Suponho que o Sr. Ministro Vieira da Silva não quererá voltar ao Parlamento para uma interpelação propositada, da iniciativa do Grupo Parlamentar do PCP, só para se saber o que pensa sobre a Quimonda. E, como tenho a certeza que não quer, também fico convicto de que é desta vez, nesta ronda, que o senhor responderá às questões.

Sr. Ministro, não resisto a contar-lhe mais uma história concreta do País real e profundo, daquele País que os senhores teimam em pintar, sistematicamente, de cor-de-rosa.

Vamos, então, à história, que pode ser contada por números, como acontece nas boas histórias concretas deste País real.

Nos últimos quatro anos, as grandes superfícies comerciais criaram cerca de 30 000 novos postos de trabalho - Deo gratias! Só que, como o Sr. Ministro bem sabe, do outro lado, o comércio de retalho perdeu cerca de 90 000 postos de trabalho. Ora, como saldo líquido - contas fáceis de fazer -, temos menos 60 000 postos de trabalho em todo o País, só no sector do comércio.

No distrito do porto, por exemplo, dos 120 000 trabalhadores desempregados, cerca de 24 000 são trabalhadores do comércio.

Mais números, mais histórias, Sr. Ministro.

Ainda no distrito do Porto, a precariedade laboral no sector do comércio agravou-se 50% nos últimos quatro anos. Eram trabalhadores precários cerca de 30% dos trabalhadores, hoje são precários cerca de 50%, ou seja, um em dois dos trabalhadores deste sector, com especial incidência nos centros comerciais e grandes superfícies.

Mais um número, Sr. Ministro: neste momento 70% dos trabalhadores só têm direito a uma única folga semanal. Ora, eu não sei se isto tudo é explicável à luz da bela teoria que o senhor veio aqui trazernos sobre a alteração estrutural da economia portuguesa. Não sei se é essa a explicação, mas para mim a explicação está na «política do vale tudo» que este Governo permite fazer neste sector em Portugal.

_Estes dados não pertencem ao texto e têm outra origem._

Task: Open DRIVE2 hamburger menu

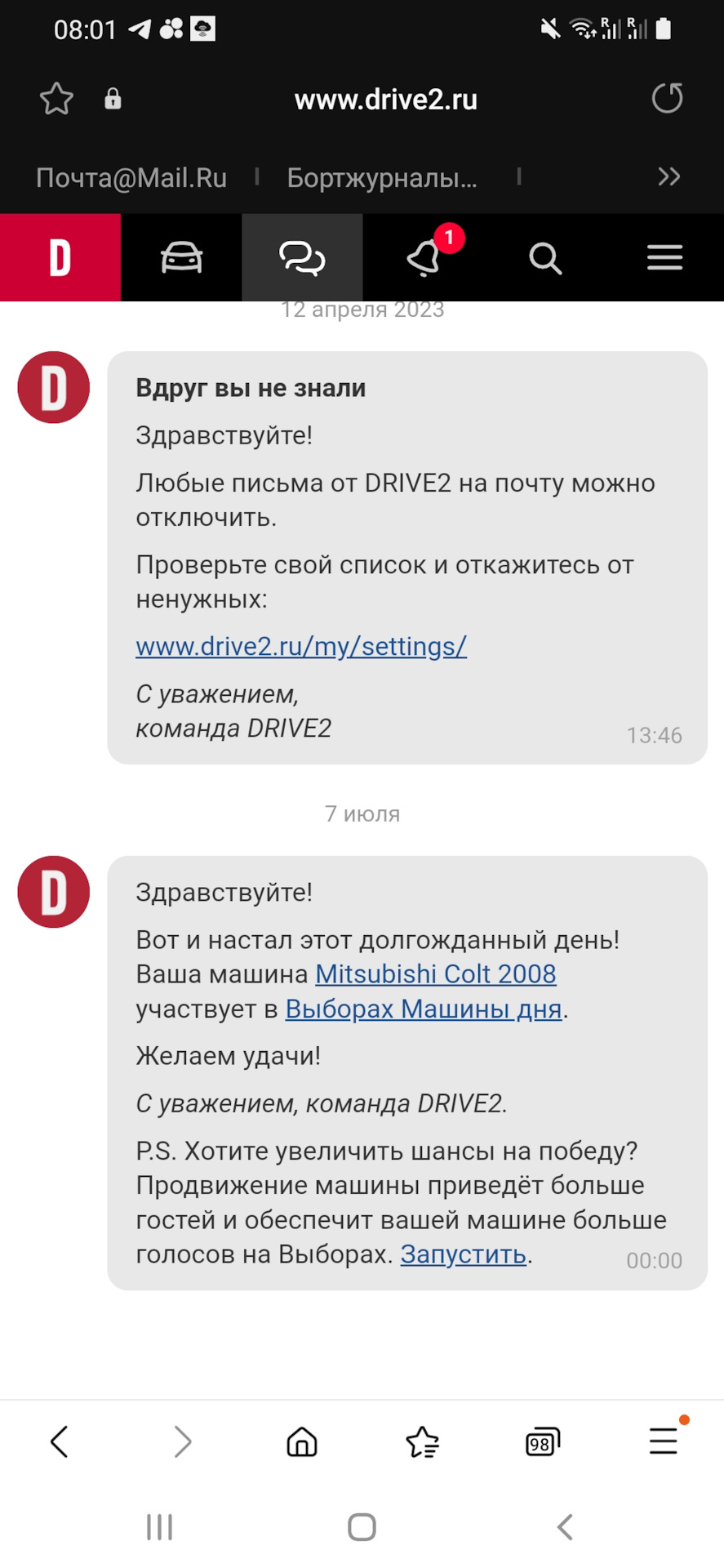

Enquanto tudo isto se passa, Sr. Ministro, o senhor tem na sua mesa, no seu gabinete... Sr. Ministro, preste atenção porque vou fazer-lhe uma pergunta directa. Está na sua mesa, há vários meses, para accionar, o mecanismo de arbitragem obrigatória do contrato colectivo dos trabalhadores do comércio do Porto. São 45 000 trabalhadores sem contrato e sem aumento contratual há quatro anos. Repito: sem aumento salarial há quatro anos! Pergunta e comentário evidente: não seria altura de o Governo conhecer melhor o País real em que estamos? Não seria altura de o Governo e de o Ministério fazerem algo para combater o drama crescente, sempre crescente, da precariedade neste como noutros sectores?

Não me satisfaço com as «lágrimas de crocodilo» que o Sr. Ministro usou ao responder ao Deputado Agostinho Lopes. É que os senhores têm a obrigação de legislar. Se não gostam das situações aqui descritas durante esta tarde legislem-nas, contrariem-nas, porque essa é a vossa obrigação! Façam actuar a Inspecção-Geral do Trabalho contra esta «chaga social»!

Quanto ao contrato de trabalho colectivo dos trabalhadores do comércio do Porto, quando é que o Sr. Ministro decide?